Butterymuffin · 20/09/2018 17:44

Read this recently OP and I think you might find it helpful
www.amazon.co.uk/Art-Extreme-Self-Care-Transform-Month/dp/1848501129?tag=mumsnetforum-21
If you stop functioning, everyone's in trouble. So you need to prioritise yourself more.

ThinkOfAWittyNameLater · 20/09/2018 17:48

I want to give you a hug.

That's a bloody huge responsibility and all your plans to get others in to help you have back fires with people not doing their jobs.

Go into business mode. You've got 3 contracts up for tender: gardening, cleaning, and childcare. Are you happy with your current providers?

Gardener it sounds like you've sorted that. Put a note in family diary for 6 months to review.

Cleaner. Nope, she has to go. As she's a school mum, just tell her circumstances have changed so you're giving her one month paid notice. Then, as pp suggested, find and hire a cleaning service. If the cleaner they send isn't good enough, tell them to send someone different until you're happy.

Childcare. Doesn't sound mature enough to me. Write up a list of duties an idea au pair would cover. Include driving duties, tidying the kids things, preparing/cooking their meals. Then consider what additional duties you'd like them to do: putting away the weekly grocery delivery is a good idea. Find an agency to find candidates. Once you feel your in the final stretch, give current au pair notice due to a change in circumstances.

NB. Neither cleaner nor au pair need to know that the change in circumstance is that you're no longer prepared to put up with them Wink

Husband. Give him a deadline to get his test booked. So... he needs to have booked a test by 10th October. Ideally test date is before end of year.

Stop doing any 'wifework' for husband. Completely.

So he does the laundry. Whoopdifuckingdo. He can also draw up a monthly meal plan, and associated shopping list. He can even book shopping deliveries from wherever in the world he is.

When he's home, insist he joins you for every car trip for the kids or household maintenance. Make him see how much time these jobs take, and how his refusal to sort the license is a massive inconvenience.

I'd seriously consider refusing to drive him anywhere if it didn't benefit the whole house.
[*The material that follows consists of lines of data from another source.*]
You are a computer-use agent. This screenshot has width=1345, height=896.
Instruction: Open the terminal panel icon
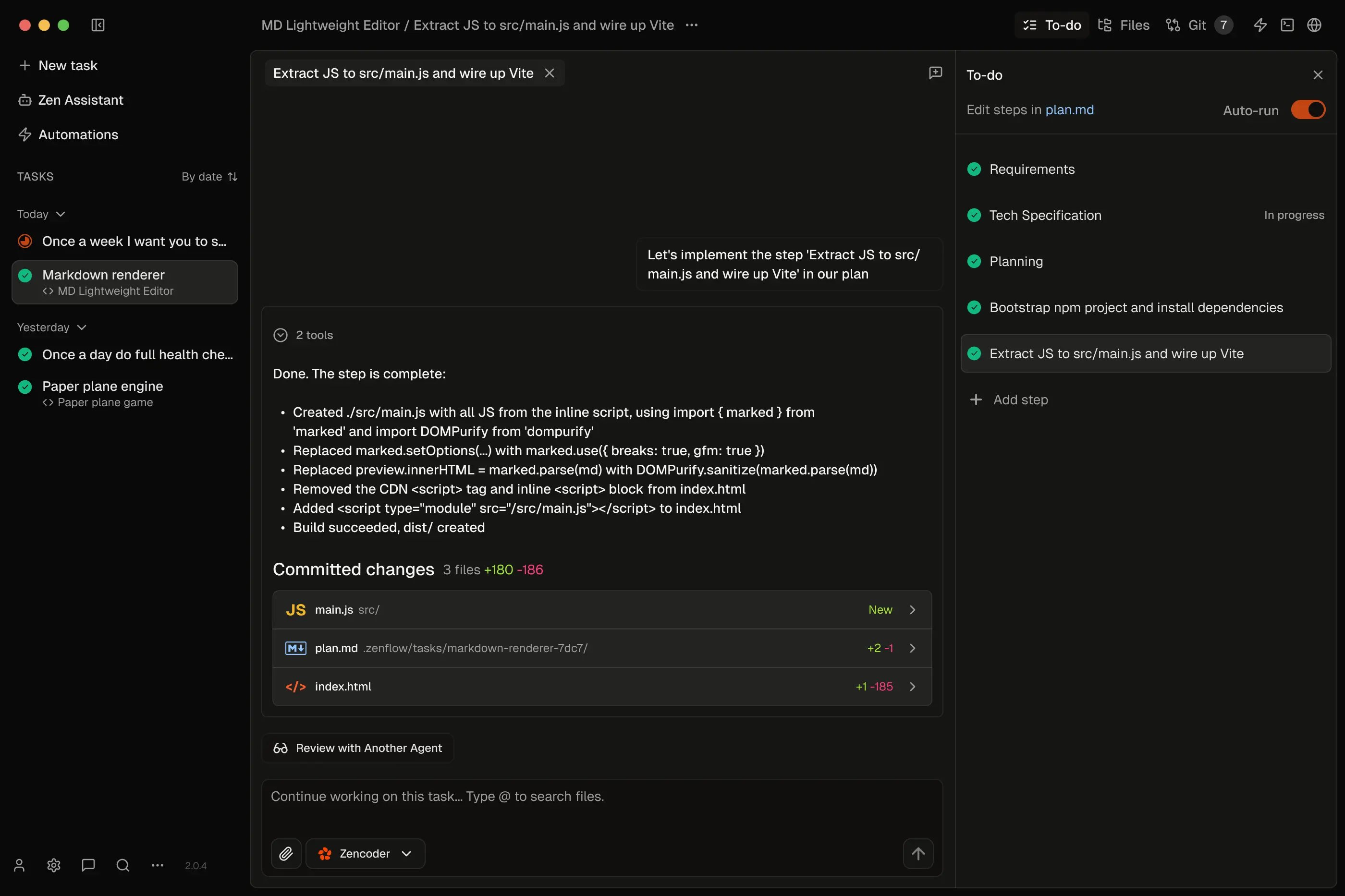[x=1287, y=25]
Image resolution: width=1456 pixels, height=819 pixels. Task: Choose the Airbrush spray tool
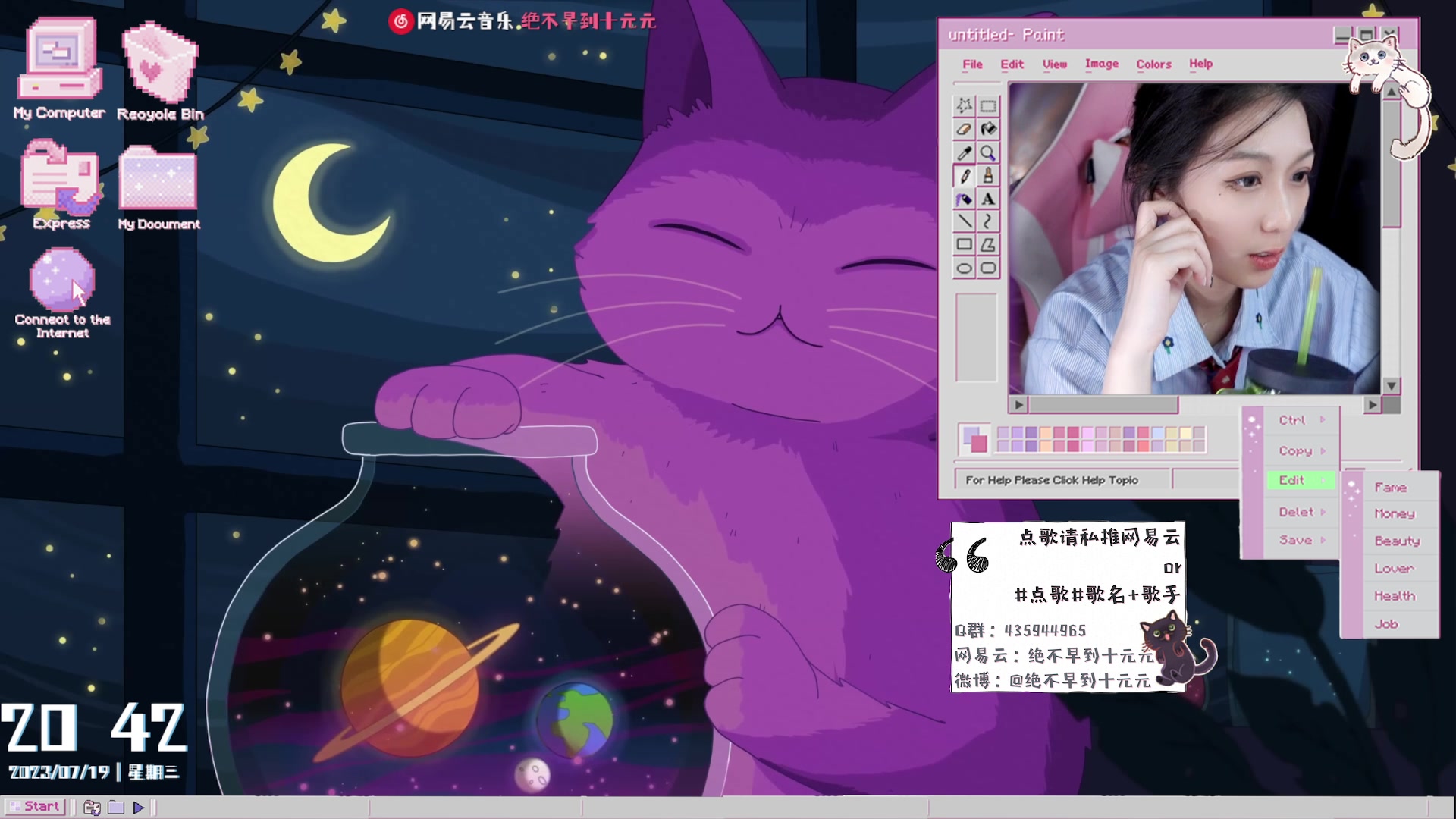point(964,199)
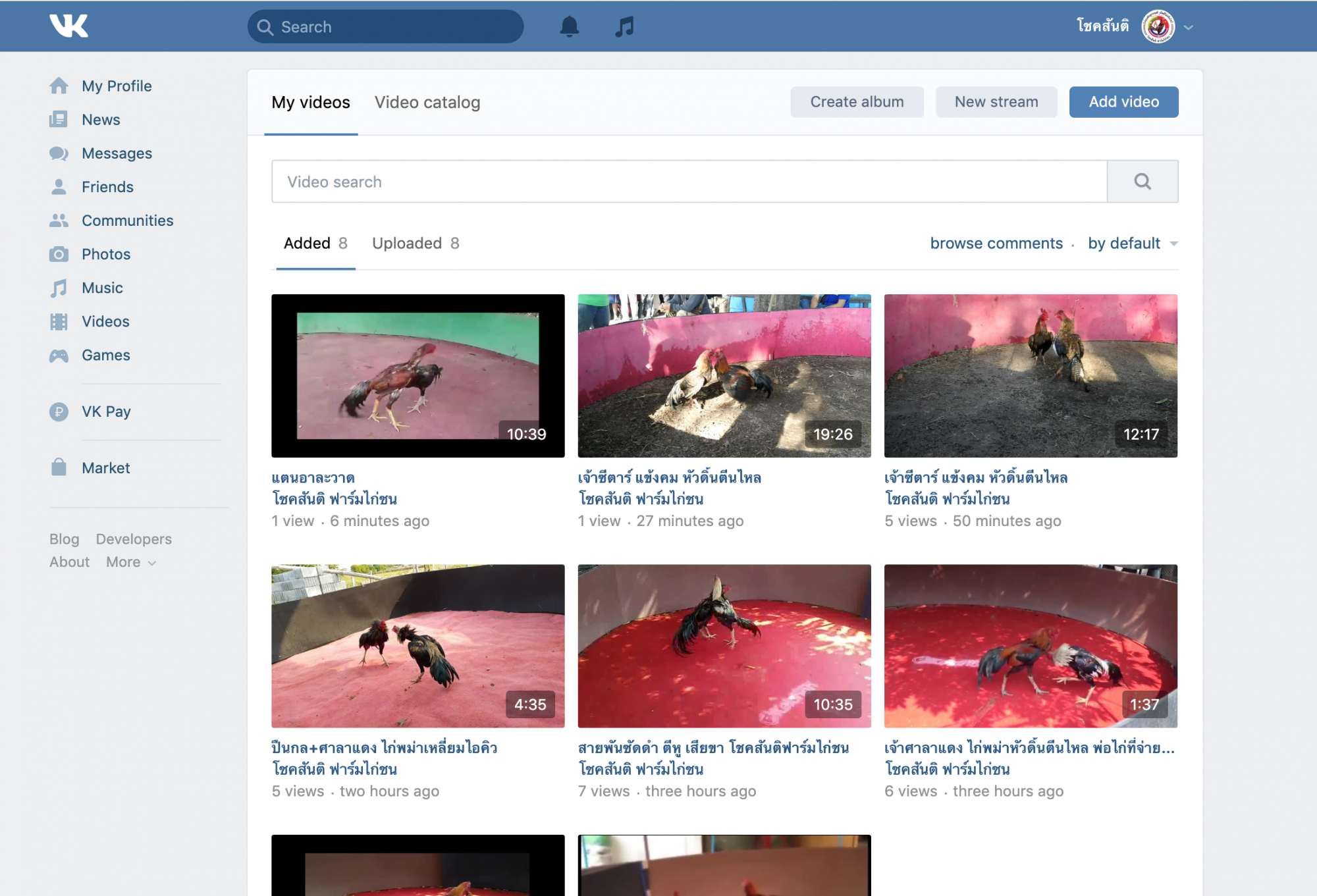Open the Market sidebar item
Screen dimensions: 1317x896
point(105,468)
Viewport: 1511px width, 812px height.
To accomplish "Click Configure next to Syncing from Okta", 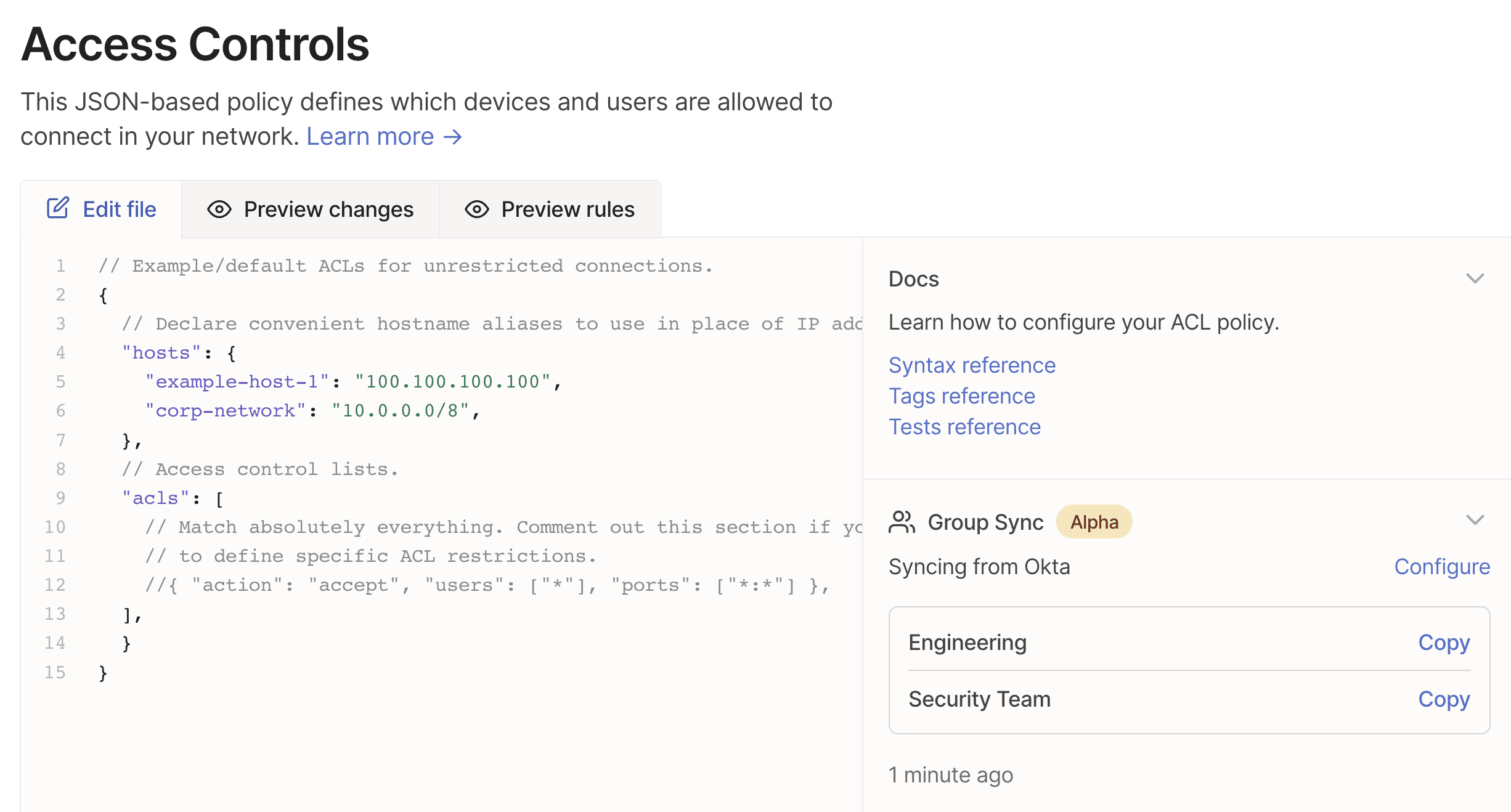I will point(1442,567).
Or even get him a second hand bike, so he can pop to the shops for milk, etc.

Brace yourself for a tough few months. And do book those counselling sessions. He needs to realise you mean it.

Good luck

pinkcardi · 20/09/2018 18:16

My heart sank on reading your post, sounds so hard, and fairly familiar.

My suggestion: move back to London if you can afford to.

Then driving won't be up to you, kids can get public transport when old enough. You could even give up the car maybe.

You will have well paid job, maybe try to get 4 days if you want it/can get it, for more balance.

Employ a nanny housekeeper (assuming kids are out of the house at school) Nanny can also take some admin burden: dr appointments, school stuff, buying gifts for kids parties etc.

A London house / flat would likely have a small garden so that's simpler too.

Shop online and have it delivered.

Essentially you can't give much of this burden to your DH as he's away, so you need to find a way to cut it down significantly or it sounds as if you may just drown under it all.

ProseccoThyme · 20/09/2018 18:20

OP, I think you have slightly co-dependant traits (as do I) - I recognise the taking on responsibility when others don't, the spreading yourself thin for everyone else (at your own expense) the lack of boundaries, the difficulty asserting yourself & demanding your needs be met.

For me, understanding this was a revelation & it has all fallen in to place, explaining why I'd been so unhappy.

There are some online co-dependency tests, and I suggest you take one & see where it leads you.